Cornell's Lab of Ornithology maintains an array of buoys which listen for whale's around Cape Cod. Their project, Right Whale Listening Network detects the presence of Right Whale's by their acoustic signatures and issues alerts for their presence. As part of a continuing effort to provide comprehensive sensor information for the North East Region NERACOOS asked the Ocean Data Products Team at GMRI to add this data to their regional map of assets.
Cornell makes their data available as HTML, JSON or XML through a web service. The data for this project, alert date range and detect counts, did not fit into any of the NERACOOS back end data models. We had 3 possible alternatives.
- Use the data directly from the web service.
- Create a new data system and harvest the data from the web service into that system.
- Insert the data into the Exchange Network node and utilize it's inherent data management capabilities.
Customers of the NERACOOS site expect to have historical data available. That made option 1 look less than optimal. In comparing options 2 & 3 it became apparent that option 2 would involve...
- More work up front creating a new data stream and back end support.
- Additional (unfunded) future maintenance associated with a distinct new data system.
- A less comprehensive data set than the Exchange Network ODPX Flow offered.

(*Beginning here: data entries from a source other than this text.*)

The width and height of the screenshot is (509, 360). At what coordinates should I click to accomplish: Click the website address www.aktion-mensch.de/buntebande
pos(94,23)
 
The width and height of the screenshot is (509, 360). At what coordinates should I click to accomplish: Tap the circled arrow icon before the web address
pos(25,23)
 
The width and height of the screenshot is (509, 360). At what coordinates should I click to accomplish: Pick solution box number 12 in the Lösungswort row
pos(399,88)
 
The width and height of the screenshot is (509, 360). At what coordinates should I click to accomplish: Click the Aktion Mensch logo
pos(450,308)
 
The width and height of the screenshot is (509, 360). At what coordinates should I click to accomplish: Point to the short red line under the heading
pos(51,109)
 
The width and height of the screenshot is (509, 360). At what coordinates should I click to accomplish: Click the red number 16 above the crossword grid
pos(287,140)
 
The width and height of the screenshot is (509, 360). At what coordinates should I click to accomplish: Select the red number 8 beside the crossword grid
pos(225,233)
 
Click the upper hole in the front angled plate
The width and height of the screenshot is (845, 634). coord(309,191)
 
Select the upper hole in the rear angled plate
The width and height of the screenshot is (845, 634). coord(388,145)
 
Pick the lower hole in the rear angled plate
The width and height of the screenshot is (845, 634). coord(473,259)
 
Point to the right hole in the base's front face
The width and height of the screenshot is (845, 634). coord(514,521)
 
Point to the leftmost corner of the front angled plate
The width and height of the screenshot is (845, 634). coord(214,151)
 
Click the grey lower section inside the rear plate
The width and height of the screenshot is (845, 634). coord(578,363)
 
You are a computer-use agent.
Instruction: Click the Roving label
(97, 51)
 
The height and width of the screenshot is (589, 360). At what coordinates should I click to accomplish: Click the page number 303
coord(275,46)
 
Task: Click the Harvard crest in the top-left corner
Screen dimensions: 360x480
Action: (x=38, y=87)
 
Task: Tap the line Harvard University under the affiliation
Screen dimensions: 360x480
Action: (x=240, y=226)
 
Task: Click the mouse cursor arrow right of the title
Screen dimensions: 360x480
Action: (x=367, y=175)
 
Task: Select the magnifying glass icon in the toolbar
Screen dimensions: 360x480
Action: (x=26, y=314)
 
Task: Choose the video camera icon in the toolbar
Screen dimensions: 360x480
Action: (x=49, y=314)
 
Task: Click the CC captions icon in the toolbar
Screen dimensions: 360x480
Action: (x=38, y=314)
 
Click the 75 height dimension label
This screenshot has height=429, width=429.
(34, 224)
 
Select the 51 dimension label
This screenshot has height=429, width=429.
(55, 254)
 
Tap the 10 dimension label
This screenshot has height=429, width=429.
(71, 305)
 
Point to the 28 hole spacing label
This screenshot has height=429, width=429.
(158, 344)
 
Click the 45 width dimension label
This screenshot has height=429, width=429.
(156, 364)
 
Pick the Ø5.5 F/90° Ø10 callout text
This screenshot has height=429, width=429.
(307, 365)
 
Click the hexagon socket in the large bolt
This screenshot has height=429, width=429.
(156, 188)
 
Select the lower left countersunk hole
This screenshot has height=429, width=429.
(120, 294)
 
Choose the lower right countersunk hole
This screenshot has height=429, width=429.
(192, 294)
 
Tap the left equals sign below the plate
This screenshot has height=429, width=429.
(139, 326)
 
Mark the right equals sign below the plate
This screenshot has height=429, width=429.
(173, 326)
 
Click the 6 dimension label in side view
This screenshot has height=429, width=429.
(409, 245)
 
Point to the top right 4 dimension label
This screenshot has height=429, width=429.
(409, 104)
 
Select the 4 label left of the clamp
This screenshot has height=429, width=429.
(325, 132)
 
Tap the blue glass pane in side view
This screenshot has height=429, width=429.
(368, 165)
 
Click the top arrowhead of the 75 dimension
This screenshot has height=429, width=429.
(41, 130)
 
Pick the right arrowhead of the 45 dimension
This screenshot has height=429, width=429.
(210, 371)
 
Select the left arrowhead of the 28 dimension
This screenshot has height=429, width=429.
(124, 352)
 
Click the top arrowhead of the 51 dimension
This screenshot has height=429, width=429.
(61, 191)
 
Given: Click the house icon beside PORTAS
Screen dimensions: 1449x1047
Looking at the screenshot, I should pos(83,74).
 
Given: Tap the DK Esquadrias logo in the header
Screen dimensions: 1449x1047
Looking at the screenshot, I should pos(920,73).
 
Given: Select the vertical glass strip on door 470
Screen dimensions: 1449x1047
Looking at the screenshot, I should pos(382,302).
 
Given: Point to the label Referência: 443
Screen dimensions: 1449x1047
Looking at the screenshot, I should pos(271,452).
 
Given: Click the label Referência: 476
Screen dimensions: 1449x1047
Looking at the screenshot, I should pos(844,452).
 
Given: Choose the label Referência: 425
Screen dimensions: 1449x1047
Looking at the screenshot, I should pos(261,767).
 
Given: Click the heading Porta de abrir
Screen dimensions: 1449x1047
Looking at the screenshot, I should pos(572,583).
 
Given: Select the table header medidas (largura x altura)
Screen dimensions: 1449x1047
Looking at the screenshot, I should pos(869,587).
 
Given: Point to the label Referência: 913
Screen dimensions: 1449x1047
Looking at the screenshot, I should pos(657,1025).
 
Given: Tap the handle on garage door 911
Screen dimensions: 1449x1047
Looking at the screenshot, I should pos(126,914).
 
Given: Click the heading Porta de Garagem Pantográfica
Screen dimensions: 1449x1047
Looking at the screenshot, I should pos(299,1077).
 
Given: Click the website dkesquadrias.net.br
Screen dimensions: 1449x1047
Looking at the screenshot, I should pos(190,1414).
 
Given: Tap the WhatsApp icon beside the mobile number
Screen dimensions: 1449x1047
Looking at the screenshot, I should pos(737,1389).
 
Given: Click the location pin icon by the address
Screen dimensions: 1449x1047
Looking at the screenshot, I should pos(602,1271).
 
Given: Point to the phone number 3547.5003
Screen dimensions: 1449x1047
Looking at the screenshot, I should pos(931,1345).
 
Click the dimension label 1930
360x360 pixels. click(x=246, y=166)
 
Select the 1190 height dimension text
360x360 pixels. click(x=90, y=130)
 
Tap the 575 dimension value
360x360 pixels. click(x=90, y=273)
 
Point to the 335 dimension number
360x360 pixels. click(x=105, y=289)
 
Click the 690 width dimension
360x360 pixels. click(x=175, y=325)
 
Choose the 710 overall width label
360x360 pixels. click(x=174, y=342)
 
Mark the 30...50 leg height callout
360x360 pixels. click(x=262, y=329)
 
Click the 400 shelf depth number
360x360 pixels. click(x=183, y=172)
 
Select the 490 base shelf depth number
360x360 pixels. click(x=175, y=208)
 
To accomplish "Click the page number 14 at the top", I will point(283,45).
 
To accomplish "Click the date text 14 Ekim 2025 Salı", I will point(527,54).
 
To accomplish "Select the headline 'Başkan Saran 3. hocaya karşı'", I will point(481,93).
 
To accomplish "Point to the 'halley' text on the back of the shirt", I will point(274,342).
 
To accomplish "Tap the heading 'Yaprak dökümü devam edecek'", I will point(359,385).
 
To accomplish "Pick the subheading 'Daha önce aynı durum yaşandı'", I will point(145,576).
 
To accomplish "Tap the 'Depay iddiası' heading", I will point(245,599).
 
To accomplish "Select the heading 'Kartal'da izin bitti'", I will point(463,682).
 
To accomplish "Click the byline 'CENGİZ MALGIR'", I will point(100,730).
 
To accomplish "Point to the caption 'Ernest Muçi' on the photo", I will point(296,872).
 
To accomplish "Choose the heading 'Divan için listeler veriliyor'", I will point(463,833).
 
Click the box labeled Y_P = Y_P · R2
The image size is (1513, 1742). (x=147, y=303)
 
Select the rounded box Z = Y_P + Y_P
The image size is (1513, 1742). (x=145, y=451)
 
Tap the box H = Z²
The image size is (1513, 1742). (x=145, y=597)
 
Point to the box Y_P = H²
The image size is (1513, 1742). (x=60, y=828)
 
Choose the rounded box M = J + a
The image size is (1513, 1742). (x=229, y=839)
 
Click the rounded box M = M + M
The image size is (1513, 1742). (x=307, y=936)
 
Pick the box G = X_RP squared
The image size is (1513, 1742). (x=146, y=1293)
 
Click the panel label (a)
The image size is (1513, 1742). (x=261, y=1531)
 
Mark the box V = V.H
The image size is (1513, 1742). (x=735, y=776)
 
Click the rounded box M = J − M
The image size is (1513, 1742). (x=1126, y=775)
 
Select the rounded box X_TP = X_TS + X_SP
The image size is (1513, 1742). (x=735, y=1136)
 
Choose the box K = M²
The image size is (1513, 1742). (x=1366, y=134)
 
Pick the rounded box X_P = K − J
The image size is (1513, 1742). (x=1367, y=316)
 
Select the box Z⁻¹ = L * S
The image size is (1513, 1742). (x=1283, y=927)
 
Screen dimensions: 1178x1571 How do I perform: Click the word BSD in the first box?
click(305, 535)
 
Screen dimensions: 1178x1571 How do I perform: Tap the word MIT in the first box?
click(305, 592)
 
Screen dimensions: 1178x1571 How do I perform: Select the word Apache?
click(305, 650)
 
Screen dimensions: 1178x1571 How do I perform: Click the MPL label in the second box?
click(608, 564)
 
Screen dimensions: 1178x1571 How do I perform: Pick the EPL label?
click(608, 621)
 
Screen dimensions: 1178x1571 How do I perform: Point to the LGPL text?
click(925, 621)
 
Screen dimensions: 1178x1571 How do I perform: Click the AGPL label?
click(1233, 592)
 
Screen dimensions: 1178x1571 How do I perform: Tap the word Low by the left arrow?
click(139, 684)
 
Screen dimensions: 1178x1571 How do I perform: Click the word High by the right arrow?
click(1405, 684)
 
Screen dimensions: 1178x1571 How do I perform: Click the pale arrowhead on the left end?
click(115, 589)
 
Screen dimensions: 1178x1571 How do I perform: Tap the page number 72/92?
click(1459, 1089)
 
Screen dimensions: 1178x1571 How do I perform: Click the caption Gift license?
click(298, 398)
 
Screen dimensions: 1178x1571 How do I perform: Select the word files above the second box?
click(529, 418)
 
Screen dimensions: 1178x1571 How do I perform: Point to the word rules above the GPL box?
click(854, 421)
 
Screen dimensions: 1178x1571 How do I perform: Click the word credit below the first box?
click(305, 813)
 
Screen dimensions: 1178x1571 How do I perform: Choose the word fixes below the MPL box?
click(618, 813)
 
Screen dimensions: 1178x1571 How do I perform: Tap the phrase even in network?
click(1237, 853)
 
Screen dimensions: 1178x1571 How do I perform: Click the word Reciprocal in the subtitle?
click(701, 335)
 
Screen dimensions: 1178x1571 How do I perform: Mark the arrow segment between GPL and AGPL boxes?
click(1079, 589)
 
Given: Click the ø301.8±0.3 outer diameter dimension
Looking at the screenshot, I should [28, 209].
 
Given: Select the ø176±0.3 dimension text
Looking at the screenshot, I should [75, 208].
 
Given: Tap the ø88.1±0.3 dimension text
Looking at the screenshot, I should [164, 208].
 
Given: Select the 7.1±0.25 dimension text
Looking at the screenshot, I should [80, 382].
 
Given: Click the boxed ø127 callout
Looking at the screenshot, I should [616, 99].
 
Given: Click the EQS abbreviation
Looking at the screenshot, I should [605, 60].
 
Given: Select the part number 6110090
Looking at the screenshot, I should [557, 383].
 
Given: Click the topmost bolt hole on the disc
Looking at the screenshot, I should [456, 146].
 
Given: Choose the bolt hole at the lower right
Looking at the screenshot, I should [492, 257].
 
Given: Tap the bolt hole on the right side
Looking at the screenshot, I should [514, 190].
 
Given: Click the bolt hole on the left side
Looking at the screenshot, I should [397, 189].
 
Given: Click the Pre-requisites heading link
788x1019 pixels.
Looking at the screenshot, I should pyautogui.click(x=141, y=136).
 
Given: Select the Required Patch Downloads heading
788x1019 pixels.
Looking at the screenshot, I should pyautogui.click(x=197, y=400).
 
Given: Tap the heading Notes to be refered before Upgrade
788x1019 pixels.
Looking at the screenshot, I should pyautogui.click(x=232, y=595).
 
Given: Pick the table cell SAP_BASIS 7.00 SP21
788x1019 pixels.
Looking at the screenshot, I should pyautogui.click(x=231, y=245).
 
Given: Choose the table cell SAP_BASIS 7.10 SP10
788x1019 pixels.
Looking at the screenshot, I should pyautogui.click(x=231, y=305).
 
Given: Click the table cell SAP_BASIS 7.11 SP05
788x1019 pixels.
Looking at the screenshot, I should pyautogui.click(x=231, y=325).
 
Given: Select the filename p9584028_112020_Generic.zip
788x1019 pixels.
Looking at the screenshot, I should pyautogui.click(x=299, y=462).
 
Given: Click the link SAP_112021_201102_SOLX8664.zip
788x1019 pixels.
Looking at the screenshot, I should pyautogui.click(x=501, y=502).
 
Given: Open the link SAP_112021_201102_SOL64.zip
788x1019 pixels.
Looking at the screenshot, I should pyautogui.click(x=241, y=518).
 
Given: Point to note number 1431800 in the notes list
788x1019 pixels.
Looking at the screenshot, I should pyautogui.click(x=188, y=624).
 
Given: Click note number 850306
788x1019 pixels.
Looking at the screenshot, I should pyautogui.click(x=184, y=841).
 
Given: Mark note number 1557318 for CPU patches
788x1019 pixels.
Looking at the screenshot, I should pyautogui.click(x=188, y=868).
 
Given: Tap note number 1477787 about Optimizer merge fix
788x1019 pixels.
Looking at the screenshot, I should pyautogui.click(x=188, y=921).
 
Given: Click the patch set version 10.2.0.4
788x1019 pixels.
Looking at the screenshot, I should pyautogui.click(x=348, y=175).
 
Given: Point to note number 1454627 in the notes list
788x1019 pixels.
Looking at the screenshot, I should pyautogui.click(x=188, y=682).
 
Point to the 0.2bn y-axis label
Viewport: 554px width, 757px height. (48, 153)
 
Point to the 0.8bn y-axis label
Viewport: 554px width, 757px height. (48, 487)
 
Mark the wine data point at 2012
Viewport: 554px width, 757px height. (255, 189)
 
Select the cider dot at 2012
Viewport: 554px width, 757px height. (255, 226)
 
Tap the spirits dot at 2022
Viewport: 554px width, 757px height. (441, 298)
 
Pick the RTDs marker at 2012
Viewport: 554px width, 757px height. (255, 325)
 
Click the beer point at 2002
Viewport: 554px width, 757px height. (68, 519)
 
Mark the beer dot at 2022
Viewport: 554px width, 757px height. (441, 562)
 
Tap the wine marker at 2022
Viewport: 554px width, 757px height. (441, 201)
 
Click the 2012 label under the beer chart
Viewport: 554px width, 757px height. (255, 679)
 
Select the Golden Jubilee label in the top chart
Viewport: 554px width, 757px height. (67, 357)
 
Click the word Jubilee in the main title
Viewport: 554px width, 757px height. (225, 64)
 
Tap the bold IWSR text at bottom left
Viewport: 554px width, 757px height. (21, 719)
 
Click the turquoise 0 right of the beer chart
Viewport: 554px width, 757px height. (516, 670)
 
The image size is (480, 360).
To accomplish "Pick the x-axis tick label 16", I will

So we elected to use the Exchange Network's ODPX schema, protocols and existing infrastructure for our implementation. The task was straight forward, mostly involving eXtensible Style Sheets or XSL.
First we created an ODPX XML document to set up Cornell's organization and project record in the node.
Second we created 2 style sheets to create ODPX XML documents for Monitoring Locations and Activities.
Third we create a style sheet to transform Cornell's XML feed into ODPX XML results for hourly insertion into the node. The insertions are done using PHP and run hourly as a cron job. Node software automatically replaces duplicate readings.
On last style sheet transforms ODPX XML from the node into NERACOOS Buoy XML providing an integrated view of the Cornell buoy data.
The final step was creating a web service for the data in the NERACOOS buoy XML format. This service asks for the previous 2 days of results for each Activity of Cornell's from the node, transforms that XML using the XSL file and returns the results.